### SOURCE EXTRACT:
At a loss for how to talk about President Obama’s re-election? Here are some talking points put together by Message Matters on the statement our country made last night. When our FD writers shared about why they were voting for President Obama, these were many of the same reasons they gave. Share your thoughts in the comments below. What do you think the country was saying with last night’s election results?
Tonight is a victory.
It’s a victory for families living paycheck to paycheck and all Americans working hard to build a better life for themselves.
It’s a victory for voters who faced a clear choice between two very different visions for America.
The American people have chosen.
- An America with an economy getting back on track and leaders committed to putting Americans back to work.
- An America where we turn to each other in tough times instead of turning against each other.
- An America where the middle class is the true engine of economic prosperity for all.
- An America where everyone pays their fair share and gets a fair shot.
- An America that works for everyone, not just the wealthy few.
- An America where we respect all Americans — regardless of where they were born, the color of their skin, or who they love.
- An America where women make their own health care decisions and policy is based on sound medical science, not extreme ideology.
- An America where American ingenuity is the envy of the world, and investments in education, infrastructure, and new industries are the future we build together.
The American people also spoke up and said no.
- To a return to the failed top-down economic policies that wrecked our economy and threw millions of Americans out of work.
- To an America where a person’s wealth matters more than integrity, powerful connections more than family, and size of campaign donations more than love for country.
- To an “I’ve got mine and the rest of you are on your own” agenda to keep the richest few from paying a dollar more in taxes — shifting more of the burden to working families.
- To an agenda that cuts Social Security, turns Medicare into a voucher, and cuts programs that lift struggling families out of poverty.
- To a political party so overrun with extreme ideology towards women that it even downplays rape and makes attacking Americans not like themselves a central part of its platform.

### EXERCISE SET:
(A) Copy the stretch of the talking points on President Obama's re-election from "- An America where women" through "out of work.".
(B) Proceed with the talking points on President Obama's re-election, picking up right after their last sentence.
The listing that comes next has no connection to the talking points on President Obama's re-election.

### ENTRIES SUPPLIED:
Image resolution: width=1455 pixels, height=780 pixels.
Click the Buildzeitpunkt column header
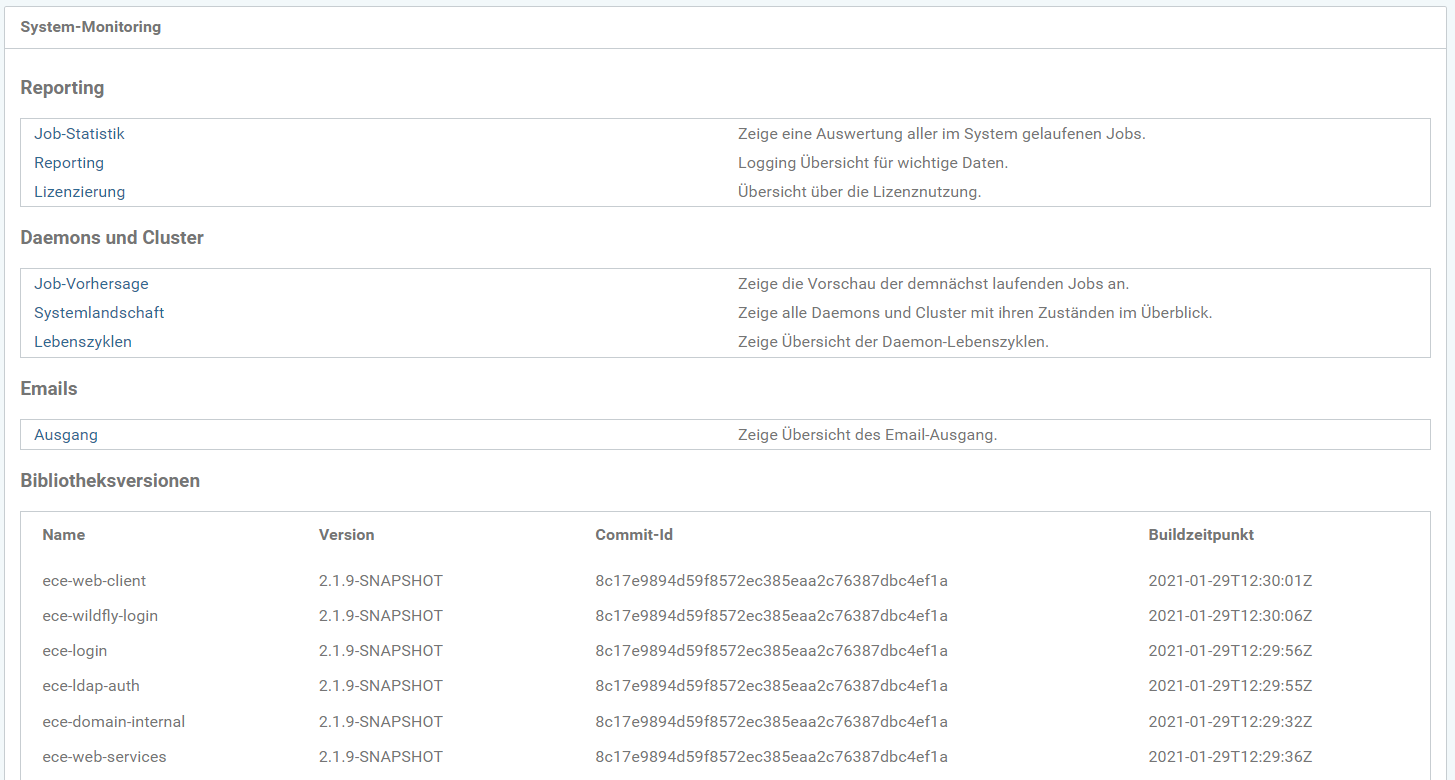[1201, 535]
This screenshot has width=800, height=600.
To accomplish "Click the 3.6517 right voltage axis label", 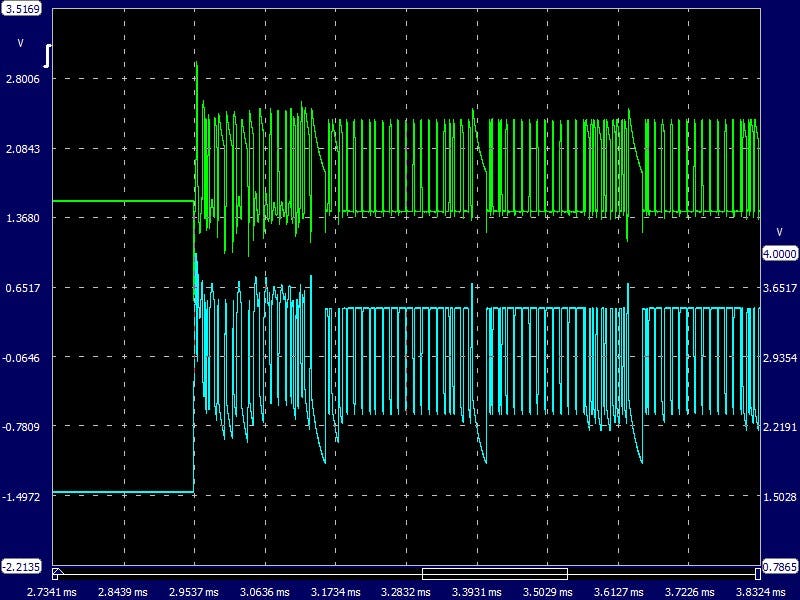I will pos(779,288).
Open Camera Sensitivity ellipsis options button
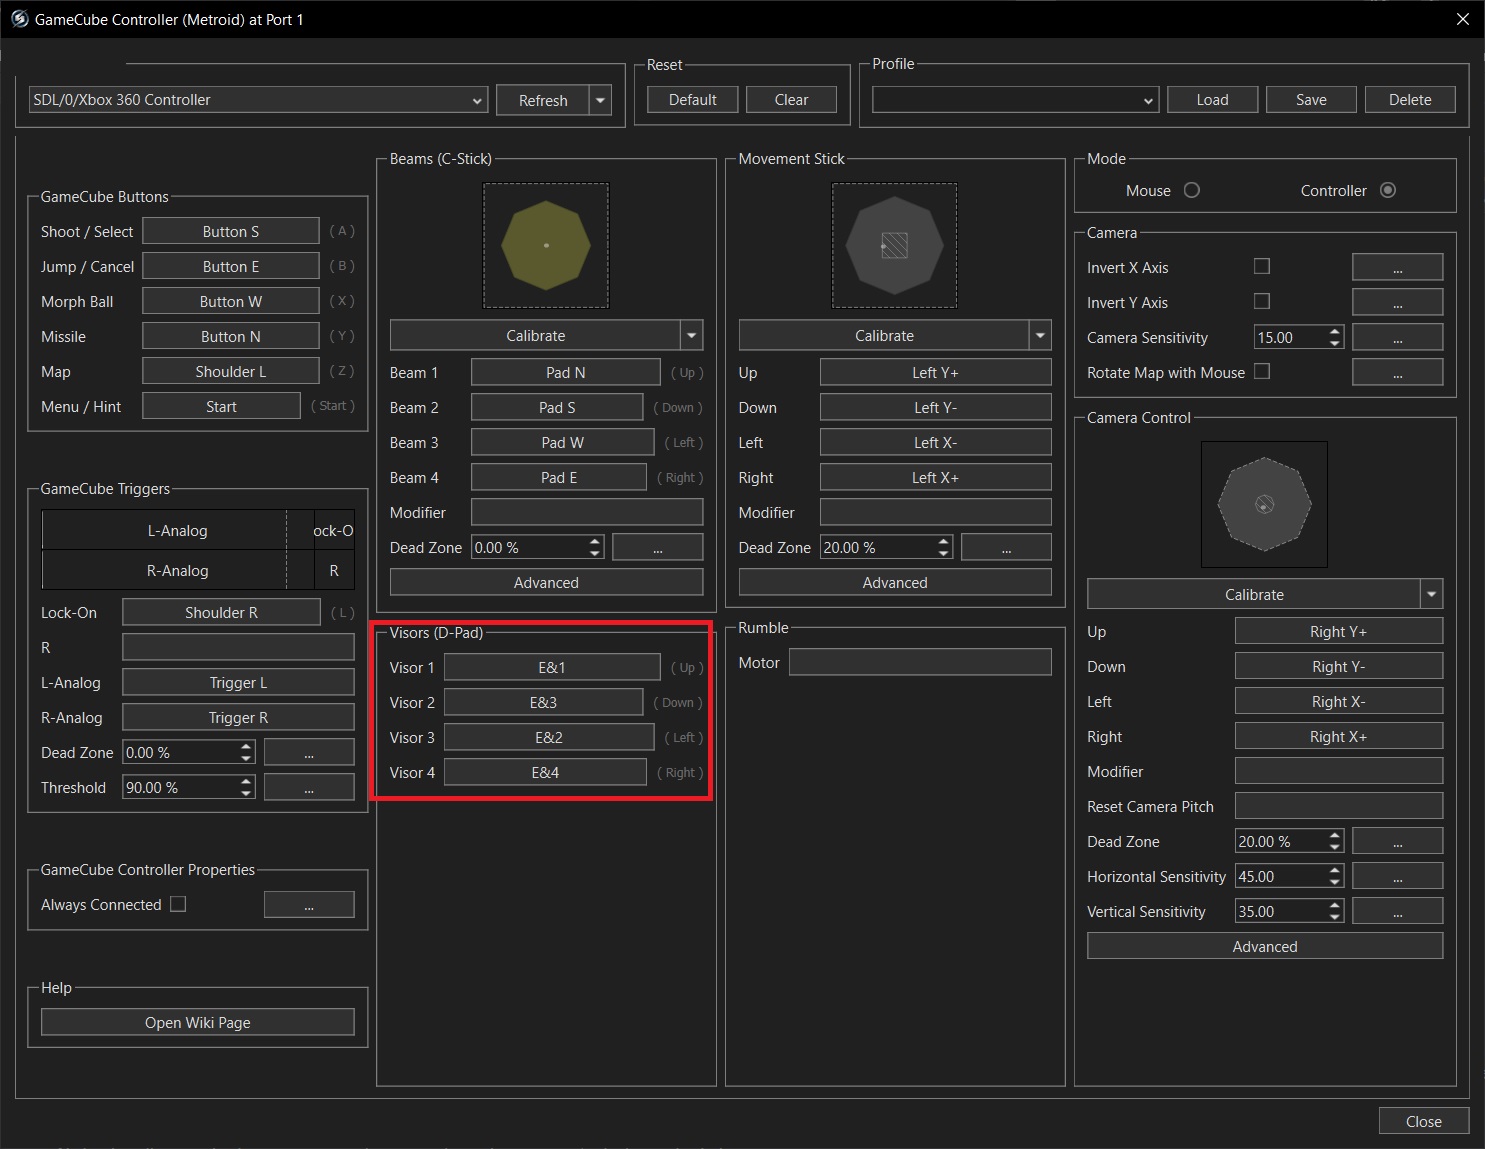Viewport: 1485px width, 1149px height. coord(1397,338)
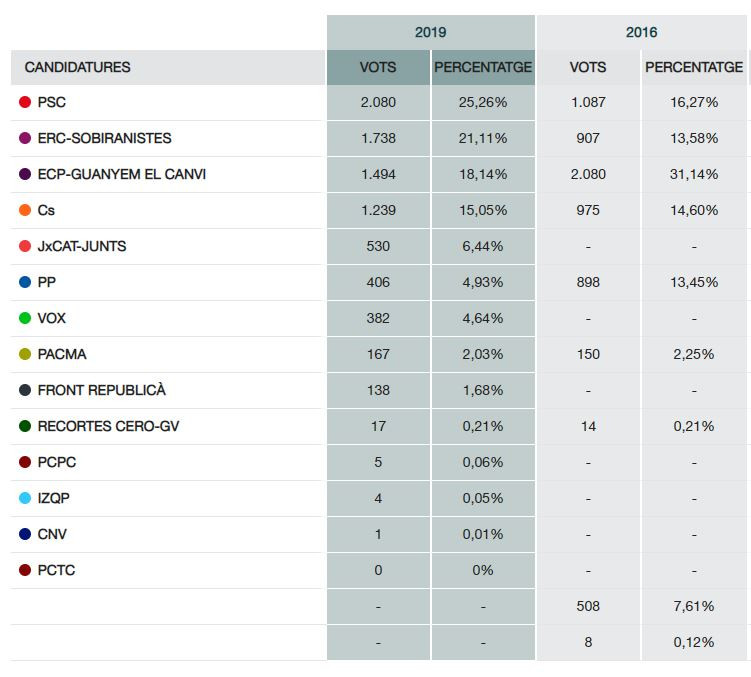Select the JxCAT-JUNTS candidature name
This screenshot has height=677, width=751.
[82, 246]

### WRITTEN ANSWERS:
(A)
- An America where women make their own health care decisions and policy is based on sound medical science, not extreme ideology.
- An America where American ingenuity is the envy of the world, and investments in education, infrastructure, and new industries are the future we build together.
The American people also spoke up and said no.
- To a return to the failed top-down economic policies that wrecked our economy and threw millions of Americans out of work.

(B)
- To divisive, bitter political brinkmanship, where Republicans in Congress recklessly risk the economy just to score cheap political points and make pledges to Washington lobbyists no matter the cost to all.
- To an approach that keeps the game rigged for the privileged few, where the wealthy and Wall Street write their own rules while the rest of us pay the price.
- To a return to endless war in Iraq and Afghanistan and the start of new wars without regard to national security.
It’s time for us to move forward, as one nation, all in this together.
- More than ever, Americans demand a government of, by, and for the people. We know where to begin.
- Our leaders must commit to a sensible approach to the deficit, one that prioritizes creating jobs — the best way to fix the deficit.
- This fiscally responsible approach means starting by asking the wealthiest Americans to pay their fair share in taxes, eliminating tax loopholes that reward corporations for offshoring jobs, and cutting waste like outdated Pentagon pork our military leaders don’t want.
- Our leaders must resist efforts by politicians and powerful special interests to cut Medicare, Medicaid, and Social Security benefits in order to cover for Bush Republicans’ fiscal recklessness, appease extreme ideologues, or pay for more trickle down tax breaks for the wealthy.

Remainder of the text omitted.